I was a skinny kid, average teen (a little on the chubby size but I could fit into abercrombie, the obvious benchmark of late 90’s ‘cool’) and then I hit my 20’s. One bad relationship where I gained 40lbs + and I was just used to being heavier. It never stopped me from dating so I never thought much about being “bigger.
Around 2009/2010 I realized I was not feeling any kind of good about my body. I hated getting dressed, changing outfits 20 times to feel “skinny”. I could never just grab something and go. I started feeling really self conscious and hating to go out. I would be late to events because I felt ugly in every single thing I wore. It didn’t help that food was comfort and fast food was easy, cheap, and delicious. I ate crap, loved sweets, and always ate the free bread at meals along with a desert. I was a Ranch dressing addict and always wanted the potato, not vegetable options. Every choice I made was the unhealthy one and I never thought I ate bad. Sure chicken with broccoli is a great dinner but ranch to dip both in does not a healthy meal make.

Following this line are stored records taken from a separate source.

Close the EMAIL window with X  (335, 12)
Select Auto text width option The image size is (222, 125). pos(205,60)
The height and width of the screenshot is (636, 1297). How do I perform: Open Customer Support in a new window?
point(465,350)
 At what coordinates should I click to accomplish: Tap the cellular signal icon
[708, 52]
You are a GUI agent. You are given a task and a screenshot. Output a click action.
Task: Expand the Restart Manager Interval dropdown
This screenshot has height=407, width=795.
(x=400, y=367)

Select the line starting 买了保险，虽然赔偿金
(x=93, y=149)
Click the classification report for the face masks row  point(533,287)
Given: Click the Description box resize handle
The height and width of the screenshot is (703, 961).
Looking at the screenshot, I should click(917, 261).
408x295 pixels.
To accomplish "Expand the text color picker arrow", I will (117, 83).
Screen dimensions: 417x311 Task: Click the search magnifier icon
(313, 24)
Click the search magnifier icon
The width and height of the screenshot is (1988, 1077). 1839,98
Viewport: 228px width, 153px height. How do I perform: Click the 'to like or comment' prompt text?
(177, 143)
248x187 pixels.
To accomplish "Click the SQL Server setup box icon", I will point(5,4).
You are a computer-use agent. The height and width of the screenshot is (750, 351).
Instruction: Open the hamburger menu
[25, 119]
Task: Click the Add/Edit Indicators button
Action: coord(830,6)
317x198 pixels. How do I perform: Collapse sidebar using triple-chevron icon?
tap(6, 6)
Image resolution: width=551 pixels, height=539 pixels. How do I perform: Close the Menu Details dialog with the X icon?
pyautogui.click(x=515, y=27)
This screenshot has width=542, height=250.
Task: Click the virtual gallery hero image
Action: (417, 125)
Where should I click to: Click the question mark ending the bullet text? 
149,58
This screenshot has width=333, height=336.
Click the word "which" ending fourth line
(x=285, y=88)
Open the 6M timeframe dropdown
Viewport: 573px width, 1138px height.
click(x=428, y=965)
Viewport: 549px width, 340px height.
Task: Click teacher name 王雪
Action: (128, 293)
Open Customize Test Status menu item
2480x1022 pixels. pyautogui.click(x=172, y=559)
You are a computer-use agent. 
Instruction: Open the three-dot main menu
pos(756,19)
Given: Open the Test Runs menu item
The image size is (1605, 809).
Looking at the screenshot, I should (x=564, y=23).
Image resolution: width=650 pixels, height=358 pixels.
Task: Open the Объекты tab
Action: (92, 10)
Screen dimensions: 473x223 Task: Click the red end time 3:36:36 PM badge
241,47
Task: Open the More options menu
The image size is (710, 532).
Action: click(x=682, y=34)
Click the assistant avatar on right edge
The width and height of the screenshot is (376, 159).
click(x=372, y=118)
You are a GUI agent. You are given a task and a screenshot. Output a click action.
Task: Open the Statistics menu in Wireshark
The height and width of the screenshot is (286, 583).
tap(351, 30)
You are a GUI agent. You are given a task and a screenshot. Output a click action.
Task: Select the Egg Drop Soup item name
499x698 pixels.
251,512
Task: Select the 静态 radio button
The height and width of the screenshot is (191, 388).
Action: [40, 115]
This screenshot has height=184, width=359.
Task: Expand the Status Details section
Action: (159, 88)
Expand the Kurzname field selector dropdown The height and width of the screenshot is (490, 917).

My immediate family are all average weight, no obesity, mostly average with a small propensity for chubby at times. My mom works out a bunch, loves pilates and learning about healthy eating. She always offered advice, help, encouragement, and anything she could think of to help me to healthy weight. My Dad had became really fit and what is known in the gay community as a “bear”, working out and watching his diet so he’s a big muscled guy with a goatee. No matter what they were saying to me, until I really felt ugly and unhealthy, nothing stuck in my brain.
Around the time I met Joey, when I felt my worst, I tried a personal trainer. After a few months with little results, I gave up. I was just sick of trying so hard and not seeing results. I finally realized I needed real help to kick start a healthy lifestyle before I turned 30. I just didn’t want to enter the next part of my life heavy and unhappy and unhealthy. I talked to my mom and we started looking into my options. After a long process, we decided that lap-band surgery would be a good option. We looked into Chicago area doctors and found Day One Health.
I can really say that with Dr. Elli and the Day One staff, my life changed. I had my consultation, they handled the insurance and all the paperwork. I waited 6 months, learned healthy eating tips, saw a therapist and got ready for my life change. I did the 2 week liquid diet and had my outpatient surgery. The picture from August 2009 about was about a month after the surgery and 20 lbs down.
Lap band is not a miracle cure. It does not make you skinny by doing nothing. It is a tool but many people don’t use it correctly and only lose a small amount of weight. Some gain it back and some stay stagnate. Lap band is a tool that helps you feel full faster and longer. You can’t drink when you eat and junk food is much easier to digest then healthy food. When I lost the first 20 lbs I was inspired. It made me want to lost more. Over the course of the first year I ate less and ate better, I lost another 25 lbs or so but I still was starting to plateau. Then I realized hey, eating well and working out will get me healthy, toned, and feeling great. Duh Tiffany! I re-activated my LA Fitness membership and started eating Paleo. Through my excellent job I started taking the free Yoga class once a week. I also take CorePowerYoga classes which I love!
Another 25 lbs later and here I am. Toned, happy, healthy and fitting in a size I haven’t seen since I was 15. It feels amazing. It feels good to eat healthy and good. Besides my cheat day s’mores blizzards I don’t eat fast food. I never go to Wendy’s, McDonald’s, BK, etc. When I’m hungry in a pinch I can grab a quick steak or chicken to grill. If I’m out to eat, chicken or salad with lemon and salt for dressing is my go to. I love avocado and eat with with all my meals pretty much. When I want a free ice cream from work, I eat it knowing my workout later needs to be harder/longer. I eat for fuel and taste buds.
Fitting into a pair of shorts that a few years ago wouldn’t have gone up past my knees is huge. I work out 4 days a week, eat well, and love that I have changed my life. I am happy, healthy, and feel great knowing I can grab anything clothes I own, throw it on and leave the house. Did I have a toxic friend or two that didn’t want to help and would constantly try sabotage me, yes. Did I drop them along with the weight? Absolutely. Did it suck really liking someone that I finally understood never had my best interest at heart? Yes but did I gain when I lost (har har har), I sure did. I love investing in myself and my health.
Loving my body isn’t about what other people see, it’s what I see and how I feel. Loving my body is giving it what it NEEDS, not satisfying wants. I love my body and want it to feel great and function well. It’s an investment in my future self. I was fat and it was my own fault and I changed it. Fat isn’t a bad thing but it was unhealthy. I don’t need to be a size 2 and I am still fat to some I’m sure but I know I’m healthy.